On the other hand, Moini and colleagues stated that the fistulas created with side-to-side anastomosis at the elbow level results are very good and the use of this technique is wise when wrist use is not possible. 23 Venous configuration is very important in AVF maturation. As a matter of fact, Bharat and colleagues showed that fistula maturation was 9% better with piggyback straight-line onlay technique. 24 Ligation of the perforator veins is recommended for side-to-side anastomoses at elbow level. The binding of perforators not only prevents steal syndrome, but also regresses the current steal syndrome.23,25 However, whether side-to-side or end-to-side anastomosis is performed, the main goal in creating AVF is to close the vein branches anyway. In our study, perforator veins and other branches were completely closed in both groups. Creation of side-to-side AVF is not only done in the forearm region. This method is also used in the creation of radio-cephalic fistulas in the distal region. Hong and colleagues found that one-month primary patency rate was 96% and one-year primary patency rate was 93% in anastomoses that performed side-to-side in the distal radio-cephalic region. 26
In addition to the clinical results of side-to-side and end-to-side fistulas, Hull and colleagues compared them with mathematical modeling on computers. According to this study, it was revealed that the wall shear stress properties of side-to-side anastomoses were more uniform than end-to-side anastomoses. 27 The conclusion to be drawn from this mathematical model reveals that if there is no anatomical obstacle, side-to-side anastomoses can achieve better clinical results. In mathematical modeling developed by Van Canneyt et al. for end-to-side anastomosis, the presentations showed that the configuration, size, and angle of anastomosis are affected. 28
In the light of all these findings, the reason for the increased patency rate in the side-to-side group can be explained by the regular anastomosis configuration. At the same time, delayed maturation time can be explained by the lack of inflation in side-to-side fistulas and the distribution of arterial flow to both the distal and proximal of the cephalic vein.
Conclusion
Side-to-side anastomoses should be kept in mind in radial-cephalic proximal forearm fistulas due to ease of surgical application and higher one-year primary patency rates. On the other hand, it should not be forgotten that there are relatively late maturation time and rarely negative aspects such as hand edema. When evaluated cumulatively, side-to-side anastomoses seem more preferable than end-to-side anastomoses in this region AVF surgery.
Limitations
The fact that our study is single-centered and retrospective is an important limitation.

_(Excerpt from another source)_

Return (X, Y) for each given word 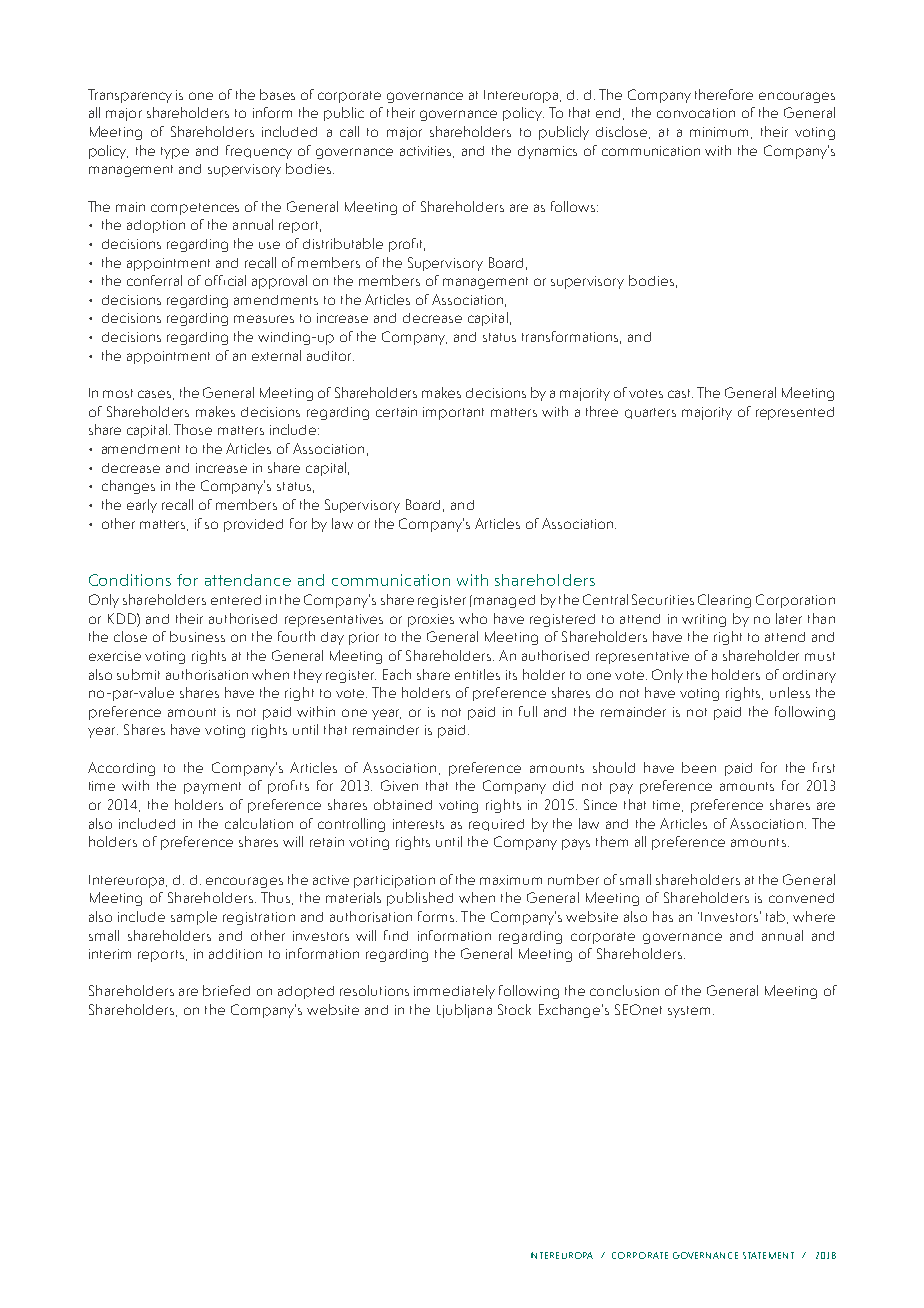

Surgeons did not use any criteria when creating side-to-side or end-to-side anastomosis. However, after the cephalic vein was released, those who were too close to the radial artery usually preferred side-to-side anastomosis. In addition, our study includes one-year results. Therefore, changes in patency and complication rates can be seen in long-term results. We believe that the results will be more clear if similar studies are conducted in other centers in a prospective, randomized, and controlled manner.
Footnotes
Declaration of conflicting interests
The author(s) declared no potential conflicts of interest with respect to the research, authorship, and/or publication of this article.
Funding
The author(s) received no financial support for the research, authorship, and/or publication of this article.